Iowa Supreme Court building.

Attorneys in a lawsuit over the closing of the Iowa Juvenile Home for Girls in Toledo presented oral arguments Tuesday before the Iowa Supreme Court.

The president of the state’s largest public employees union and four Democratic lawmakers sued Governor Terry Branstad for closing the home when the legislature had appropriated money for it to operate.

The governor is appealing a district court order granting a preliminary injunction to re-open the home. Justice David Wiggins asks Mark Hedberg, attorney for the Democrats, what his clients hope to achieve with their suit now that the home is closed. “What does that get you? Tell me what it gets you for your client’s relief?,” Wiggins says. “What it gets me is this, an understanding in real time what the executive can or can’t do next,” Hedberg answered.

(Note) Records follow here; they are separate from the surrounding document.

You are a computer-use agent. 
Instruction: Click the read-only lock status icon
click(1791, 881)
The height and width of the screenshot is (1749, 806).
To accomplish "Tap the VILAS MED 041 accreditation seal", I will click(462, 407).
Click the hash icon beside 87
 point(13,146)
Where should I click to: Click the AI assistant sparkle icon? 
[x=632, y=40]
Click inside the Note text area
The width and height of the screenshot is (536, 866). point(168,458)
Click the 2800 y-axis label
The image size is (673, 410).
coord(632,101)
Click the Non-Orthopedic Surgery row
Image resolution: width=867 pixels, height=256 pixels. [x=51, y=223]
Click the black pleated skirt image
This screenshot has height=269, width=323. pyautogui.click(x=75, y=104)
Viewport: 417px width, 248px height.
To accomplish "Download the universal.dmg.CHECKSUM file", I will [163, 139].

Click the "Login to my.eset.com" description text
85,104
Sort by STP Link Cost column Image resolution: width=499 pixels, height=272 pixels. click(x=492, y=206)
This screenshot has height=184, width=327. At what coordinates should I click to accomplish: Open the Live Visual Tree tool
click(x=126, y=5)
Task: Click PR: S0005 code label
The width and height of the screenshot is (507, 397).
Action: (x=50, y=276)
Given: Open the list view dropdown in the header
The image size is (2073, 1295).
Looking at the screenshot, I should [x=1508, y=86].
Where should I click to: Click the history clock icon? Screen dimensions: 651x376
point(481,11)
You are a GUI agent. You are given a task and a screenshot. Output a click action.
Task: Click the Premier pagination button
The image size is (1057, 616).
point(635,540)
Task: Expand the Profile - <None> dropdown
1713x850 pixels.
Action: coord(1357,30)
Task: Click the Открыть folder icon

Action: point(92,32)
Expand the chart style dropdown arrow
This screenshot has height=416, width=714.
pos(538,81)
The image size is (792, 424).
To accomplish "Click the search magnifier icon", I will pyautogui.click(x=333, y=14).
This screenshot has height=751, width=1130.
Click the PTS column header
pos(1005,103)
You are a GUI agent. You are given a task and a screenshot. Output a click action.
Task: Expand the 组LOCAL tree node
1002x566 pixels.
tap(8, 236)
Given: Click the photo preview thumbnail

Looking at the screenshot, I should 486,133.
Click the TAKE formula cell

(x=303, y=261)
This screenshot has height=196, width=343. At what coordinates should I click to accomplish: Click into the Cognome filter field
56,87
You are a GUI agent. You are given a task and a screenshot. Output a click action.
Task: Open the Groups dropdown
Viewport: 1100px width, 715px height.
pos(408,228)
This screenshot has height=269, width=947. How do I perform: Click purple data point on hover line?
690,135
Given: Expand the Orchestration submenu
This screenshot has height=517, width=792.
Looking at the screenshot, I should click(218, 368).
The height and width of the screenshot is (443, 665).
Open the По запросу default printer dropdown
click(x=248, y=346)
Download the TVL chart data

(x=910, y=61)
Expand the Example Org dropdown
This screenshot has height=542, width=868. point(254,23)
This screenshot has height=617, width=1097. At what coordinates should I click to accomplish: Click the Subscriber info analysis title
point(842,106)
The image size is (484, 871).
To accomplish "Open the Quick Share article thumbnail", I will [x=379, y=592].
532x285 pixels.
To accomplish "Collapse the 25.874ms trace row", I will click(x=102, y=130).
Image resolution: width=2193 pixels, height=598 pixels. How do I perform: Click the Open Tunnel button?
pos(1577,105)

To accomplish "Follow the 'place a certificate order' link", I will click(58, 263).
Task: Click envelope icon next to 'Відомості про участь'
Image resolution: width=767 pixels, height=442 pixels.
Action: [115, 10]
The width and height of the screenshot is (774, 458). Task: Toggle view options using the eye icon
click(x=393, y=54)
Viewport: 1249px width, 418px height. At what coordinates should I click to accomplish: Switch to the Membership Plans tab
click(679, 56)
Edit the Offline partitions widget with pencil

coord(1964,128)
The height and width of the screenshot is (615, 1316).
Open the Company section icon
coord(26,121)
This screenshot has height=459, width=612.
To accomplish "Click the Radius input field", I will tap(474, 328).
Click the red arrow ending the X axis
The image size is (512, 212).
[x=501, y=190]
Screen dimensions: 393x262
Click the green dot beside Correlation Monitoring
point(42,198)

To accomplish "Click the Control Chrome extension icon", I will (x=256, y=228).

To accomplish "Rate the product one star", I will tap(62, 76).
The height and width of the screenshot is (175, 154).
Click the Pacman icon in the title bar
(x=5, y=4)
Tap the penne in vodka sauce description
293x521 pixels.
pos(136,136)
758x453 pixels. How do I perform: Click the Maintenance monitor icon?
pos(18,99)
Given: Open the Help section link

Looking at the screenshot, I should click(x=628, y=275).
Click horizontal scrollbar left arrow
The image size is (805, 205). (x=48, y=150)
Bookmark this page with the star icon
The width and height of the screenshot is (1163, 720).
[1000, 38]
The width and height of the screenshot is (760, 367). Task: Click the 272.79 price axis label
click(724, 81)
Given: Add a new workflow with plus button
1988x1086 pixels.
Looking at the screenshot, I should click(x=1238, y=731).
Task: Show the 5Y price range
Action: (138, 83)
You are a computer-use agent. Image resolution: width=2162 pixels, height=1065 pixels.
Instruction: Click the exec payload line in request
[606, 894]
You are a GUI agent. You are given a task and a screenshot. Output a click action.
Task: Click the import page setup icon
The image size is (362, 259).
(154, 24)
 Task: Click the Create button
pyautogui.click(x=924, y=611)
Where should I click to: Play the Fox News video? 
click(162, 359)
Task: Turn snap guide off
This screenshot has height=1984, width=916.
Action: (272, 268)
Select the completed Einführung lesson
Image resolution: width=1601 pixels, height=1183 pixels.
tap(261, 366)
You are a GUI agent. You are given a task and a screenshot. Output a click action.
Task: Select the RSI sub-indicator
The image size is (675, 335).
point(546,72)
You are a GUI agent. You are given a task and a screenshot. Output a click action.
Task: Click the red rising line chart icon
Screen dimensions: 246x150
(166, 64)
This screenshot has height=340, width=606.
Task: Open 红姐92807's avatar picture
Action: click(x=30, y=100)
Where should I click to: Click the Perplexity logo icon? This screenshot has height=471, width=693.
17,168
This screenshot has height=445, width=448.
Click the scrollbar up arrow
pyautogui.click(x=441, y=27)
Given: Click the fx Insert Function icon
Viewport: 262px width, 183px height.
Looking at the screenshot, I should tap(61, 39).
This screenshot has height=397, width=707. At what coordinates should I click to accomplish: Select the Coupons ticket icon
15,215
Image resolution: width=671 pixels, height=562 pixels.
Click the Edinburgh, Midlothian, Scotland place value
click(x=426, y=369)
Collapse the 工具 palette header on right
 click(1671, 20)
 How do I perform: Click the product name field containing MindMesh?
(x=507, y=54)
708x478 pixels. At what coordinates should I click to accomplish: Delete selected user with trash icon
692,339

Justice Wiggins had this question for Jeffrey Thompson who is representing the governor. “This seems to be an argument between the governor and legislature about spending and appropriations, why should the courts get in the middle of it,” Wiggins says. “Well in this case, I don’t know that it should,” Thompson says. The justices will rule in 90 days on whether a district court should have granted an injunction to re-open the home.

An attorney for the Democrats agrees the home is not likely to re-open, but says he hopes to clarify what the governor can and cannot do when it comes to closing state facilities.